Election 2015: Play Nice – “Pile On!” is for the Playground

On the eve of election day, I took to Twitter to push my views in other people’s faces. After all, that’s what Twitter’s for, right?

This election will be a first for me – I will not be voting Lib Dem. I still believe in their ideology, but unfortunately Clegg chucked it under a bus, so as a proud employee of the NHS I will be voting Labour tomorrow and hoping against hope for a new government on Friday morning #VoteNHS.

I despise the Tories (I am Scottish, so it was bred-in), however way above them in the scumbag stakes, and way below in my estimation, comes Farage’s UKiP.

No amount of slippery rhetoric can get around the fact that, with the BNP effectively neutered, their cohorts have gone in two distinct directions: UKiP and the EDL. Or both. This does not forgive or forget the numerous faux pas of other parties’ candidates, however the Daily Mirror’s video of a UKiP candidate threatening to shoot a Tory candidate purely on the basis of racism makes all others pale by comparison. If you haven’t had the displeasure, the link to Robert Blay’s outrageous outpouring is here.

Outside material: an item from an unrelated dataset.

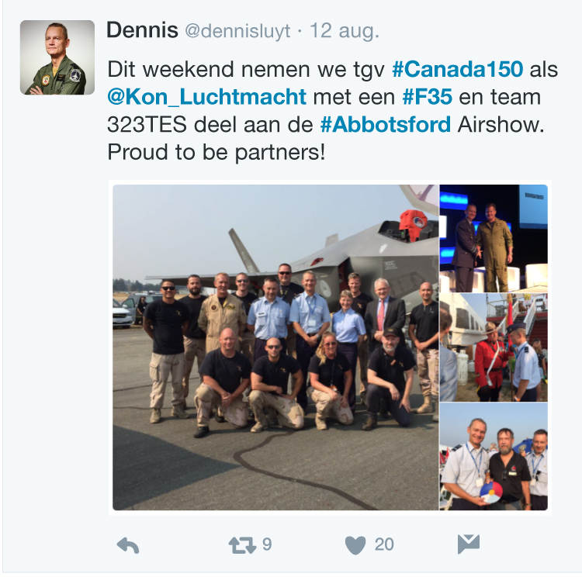The image size is (582, 577).
Task: Like the tweet with heart icon
Action: (355, 545)
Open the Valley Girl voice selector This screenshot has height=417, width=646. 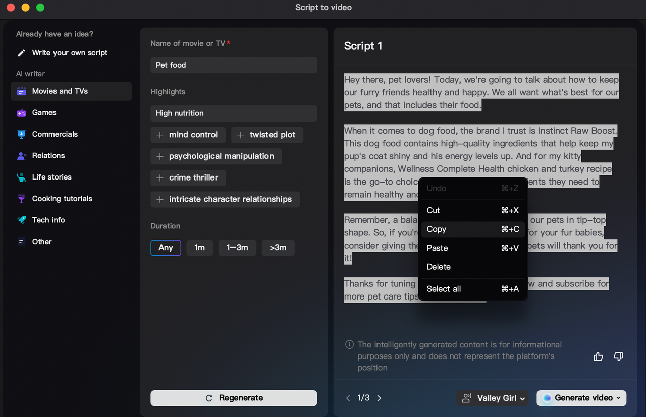coord(492,398)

So, I duly added my cyber voice to the @hopenothate Thunderclap using the hashtag #NotVotingUKiP. Unsurprisingly, the kippers are out in force trying to tear down those using the hashtag, alongside a fair number of professional and wannabe Trolls who just can’t face not being the most hated show in town. What was surprising was the poor quality of the Trolling – I am either not interesting enough or do not rise to the bait properly anymore (as I write about Gender Equality this is not my first rodeo).

Luvvie

Fairly lackluster.

Meanwhile in a different Twittersphere, and unknown to me, a young feminista was being “piled on” in an attempt to shut her up after someone sympathetic shared a post where @staywithgrace gave her personal reasons for not voting for UKiP. The main issue I have with Twitter is how easily someone can summon their friends/minions/cohorts to an argument to back them up and attempt to silence the person at the other side of the argument, not with facts and figures or considered opinions, but with weight of numbers. That is, of course, a classic bullying tactic. And ironically one that UKiP will probably be most proud of. When the barrage finally made Grace say she was not going to engage further her new ‘friend’ cyber cheered to all his Twitter inclusions by calling her a victim.

Goodbye Victim

 

But don’t worry – the boy can multitask:

Harrass

While the first (and arguably worst) onslaught was cut off, like the mythical hydra three more heads rose in its place. Being that the initial post came from *shock horror * a woman – and self confessed feminist – the assault inevitably turned sexual in nature. No better way to shut a woman up than by trying to slut-shame her into the bargain, right? Our friend @hattondog appears to have removed the initial tweet to all his cronies saying Grace was sending him “filthy” private messages, but the response remains:

Gender

Others suggested she “make them a sandwich” andbemoaned the “terrible” treatment of convicted rapist Chad Evans.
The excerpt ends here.